Furthermore, graph visualizations simplify exploration by providing operations like sampling, filtering, partitioning and clustering [27], while they can also support several abstraction layers [6] in order to provide meaningful views according to the scope of the visualization, ranging from overview to detailed view.
Even though graphs can be very helpful in illustrating specific aspects of Big Data, they tend to focus only on one aspect of the data, which is the interconnection between the various nodes. Moreover, graphs are meaningful only if the data that they present are coherent, and are not suitable to illustrate other aspects such as comparison between data and temporal relationships.

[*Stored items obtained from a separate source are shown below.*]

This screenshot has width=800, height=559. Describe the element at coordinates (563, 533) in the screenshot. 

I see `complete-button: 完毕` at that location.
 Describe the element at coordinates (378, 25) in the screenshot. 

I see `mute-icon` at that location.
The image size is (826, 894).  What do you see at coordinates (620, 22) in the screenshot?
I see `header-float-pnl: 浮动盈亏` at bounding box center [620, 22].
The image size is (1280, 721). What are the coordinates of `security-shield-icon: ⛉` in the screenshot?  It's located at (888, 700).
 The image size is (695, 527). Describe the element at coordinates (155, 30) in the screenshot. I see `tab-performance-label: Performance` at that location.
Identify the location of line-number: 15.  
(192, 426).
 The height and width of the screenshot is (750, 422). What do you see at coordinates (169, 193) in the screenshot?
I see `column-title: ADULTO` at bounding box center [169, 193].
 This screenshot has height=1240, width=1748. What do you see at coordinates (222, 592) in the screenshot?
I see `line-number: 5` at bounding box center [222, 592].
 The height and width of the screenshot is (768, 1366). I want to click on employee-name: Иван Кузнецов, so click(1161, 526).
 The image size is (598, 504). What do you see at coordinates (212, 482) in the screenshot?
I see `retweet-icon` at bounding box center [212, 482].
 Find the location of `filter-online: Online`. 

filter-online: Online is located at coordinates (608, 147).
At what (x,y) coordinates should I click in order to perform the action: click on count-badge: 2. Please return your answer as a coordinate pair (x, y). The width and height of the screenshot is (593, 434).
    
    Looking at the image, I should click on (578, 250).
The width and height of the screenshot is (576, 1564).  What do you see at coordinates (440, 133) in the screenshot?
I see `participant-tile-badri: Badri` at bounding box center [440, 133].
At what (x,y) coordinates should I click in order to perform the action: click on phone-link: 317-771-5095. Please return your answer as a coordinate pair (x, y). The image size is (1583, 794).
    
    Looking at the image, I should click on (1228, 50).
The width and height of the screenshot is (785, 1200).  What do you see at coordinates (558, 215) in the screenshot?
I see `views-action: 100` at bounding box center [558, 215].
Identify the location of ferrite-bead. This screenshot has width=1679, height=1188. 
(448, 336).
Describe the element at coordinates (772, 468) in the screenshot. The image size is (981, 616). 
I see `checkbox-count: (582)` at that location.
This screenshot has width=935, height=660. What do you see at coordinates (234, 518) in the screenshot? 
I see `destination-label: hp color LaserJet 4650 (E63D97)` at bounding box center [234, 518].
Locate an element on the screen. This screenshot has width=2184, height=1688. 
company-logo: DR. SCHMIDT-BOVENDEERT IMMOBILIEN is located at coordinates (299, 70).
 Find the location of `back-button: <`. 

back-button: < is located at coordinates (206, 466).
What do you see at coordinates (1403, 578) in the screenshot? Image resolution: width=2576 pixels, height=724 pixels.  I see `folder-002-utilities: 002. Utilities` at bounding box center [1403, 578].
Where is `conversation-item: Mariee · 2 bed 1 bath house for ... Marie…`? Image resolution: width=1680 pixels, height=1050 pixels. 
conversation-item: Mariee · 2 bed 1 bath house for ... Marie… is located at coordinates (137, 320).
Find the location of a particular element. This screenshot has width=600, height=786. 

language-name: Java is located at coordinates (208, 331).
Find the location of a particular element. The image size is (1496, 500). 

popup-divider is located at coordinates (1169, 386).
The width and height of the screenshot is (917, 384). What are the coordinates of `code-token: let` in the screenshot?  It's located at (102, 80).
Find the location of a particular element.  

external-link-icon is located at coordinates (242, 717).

3.5 Exploratory Data Analysis
Exploratory Analytics, or else Discovery Analytics, refers to the process of using visualization exploration techniques, in the context of Big Data, which aims at discovering new facts or characteristics of Big Data that users were previously unaware of [31, 34, 36]. Heer and Shneiderman [16] present a widely adopted taxonomy for interactive dynamics regarding visual analysis. The proposed taxonomy groups tasks in three high level categories: data and view specification, view manipulation and analysis process and provenance.
Faceted navigation, also mentioned as data and view specification [16], refers to the process of applying specific filters to the data sets provided, in order to focus on the subset of interest. Faceted navigation can combine multiple visualization techniques to apply the most suitable ones to the corresponding type. Such an example is EDEN [33], where the authors use parallel coordinates and geographic visualizations to interactively refine the displayed values and thus offer exploratory analysis of Big Data by exploring relationships between entities. Another example of interactive faceted exploration is discussed in [36], which combines automatically generated and manually specified visualizations in order to improve support for data exploration.